Il coinvolgimento in un’inchiesta sul traffico illecito di rifiuti e l’accusa di associazione a delinquere prevedono però l’applicazione di misure restrittive molto rigide, che hanno posto in seria difficoltà l’attività della cooperativa. “Non possiamo comunicare con Massimo, che si trova ancora in carcere a Salerno e tutte le attività regolari sono ferme, paralizzando il lavoro di tutta la cooperativa -spiega Gigi Malabarba-. Inoltre il conto corrente è sotto sequestro e non possiamo pagare gli stipendi né i fornitori, non potremo pagare i contributi né le tasse e questo ci costerà delle sanzioni quando la situazione si risolverà”. Tutta l’attività regolare di “Ri-maflow” è paralizzata. Con un danno economico importante cui si andranno a sommare le spese legali, che si preannunciano importanti.

Nata nel 2013 da una coraggiosa scommessa (riportare lavoro e occupazione in una fabbrica chiusa e abbandonata dalla dirigenza, la Maflow di Trezzano sul Naviglio) oggi “RiMaflow” è una realtà che oggi dà lavoro a un centinaio di persone e accoglie all’interno dei suoi capannoni 35 botteghe artigiane “sfrattate” dalla crisi o da canoni di locazione troppo elevati. Riuso, riciclo, riappropriazione e reddito sono alcune delle parole d’ordine del progetto di “RiMaflow” cui si aggiungono legalità e tutela dell’ambiente. “Collaboriamo con Libera e con la Caritas con l’obiettivo di creare posti di lavoro: è il solo modo per sottrarre manovalanza alla ‘ndrangheta che in questo territorio è molto presente e gestisce diverse attività. Tra cui il movimento terra e lo smaltimento dei rifiuti -spiega Gigi Malabarba-. Lavoriamo contro le bande criminali, con una precisa visione etica ed ecologica: da una fabbrica metalmeccanica abbiamo deciso di riconvertire l’attività di ‘RiMaflow’ al recupero delle materie prime”.

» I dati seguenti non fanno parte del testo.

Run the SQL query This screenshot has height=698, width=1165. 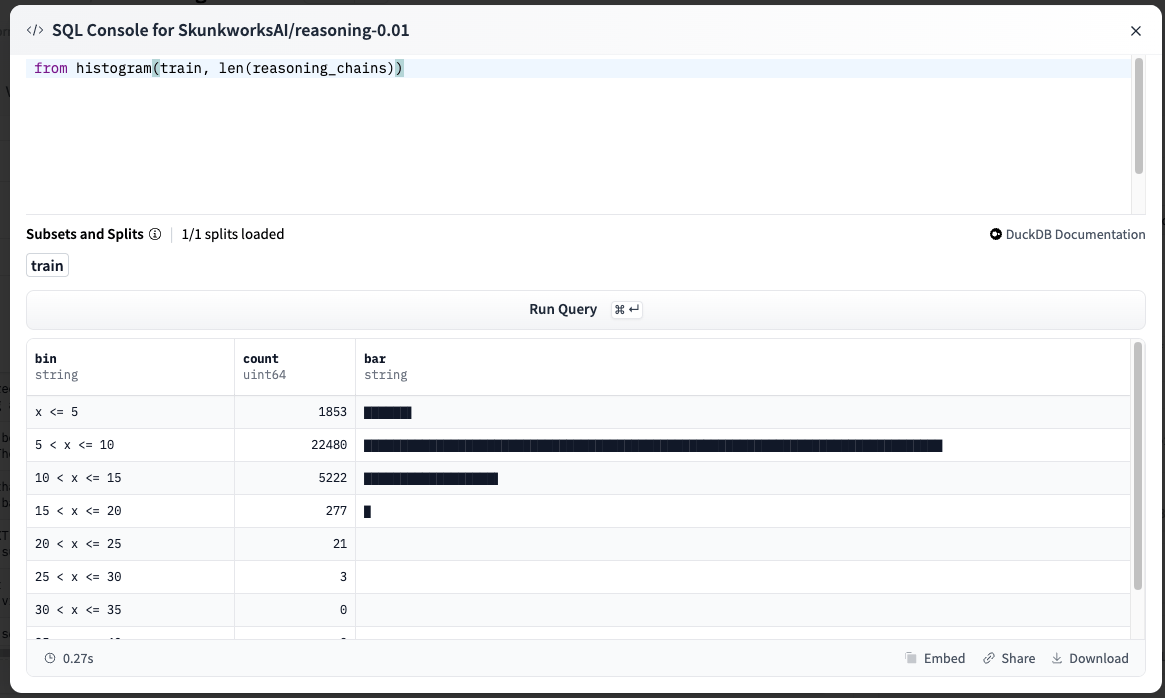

All’interno di quest’ottica di legalità “RiMaflow” appoggia totalmente l’inchiesta svolta dalla Procura di Milano: “Siamo felici del fatto che si stia indagando per combattere i danni prodotti dal traffico e la gestione illecita dei rifiuti -conclude Malabarba-. Noi siamo certi di poter dimostrare la nostra estraneità a questa vicenda e di poterne uscire. Questo però sarà possibile solo quando inizierà il processo. Il nostro timore principale è legato soprattutto alle tempistiche: non solo per il nostro presidente Massimo Lettieri che dovrà restare in carcere, ma per una serie di difficoltà in cui ci troviamo”.

Ma il futuro di “Ri-maflow” non riguarda solo le attività economiche e lavorative. In questi anni, infatti, attorno alla fabbrica recuperata è nata la rete “Fuori mercato” che promuove un approccio responsabile e sostenibile al cibo e alla filiera alimenrate, che recentemente ha promosso lo sviluppo di un “luppoleto sociale” dove lavorano giovani migranti. “RiMaflow” collabora a diversi progetti con associazioni del territorio, cascine, con il Parco Sud Milano, la Caritas Diocesana, la Civica scuola di musica di Corsico, la nascita della Libera Masseria di Cisliano all’interno di un bene confiscato alla ‘ndrangheta. “Il tutto sempre con l’idea che sia possibile costruire una rete dell’economia alternativa -conclude Gigi Malabarba-. Vogliamo continuare a difendere questa rete. Ma se viene meno ‘RiMaflow’ anche questa rete è a rischio”.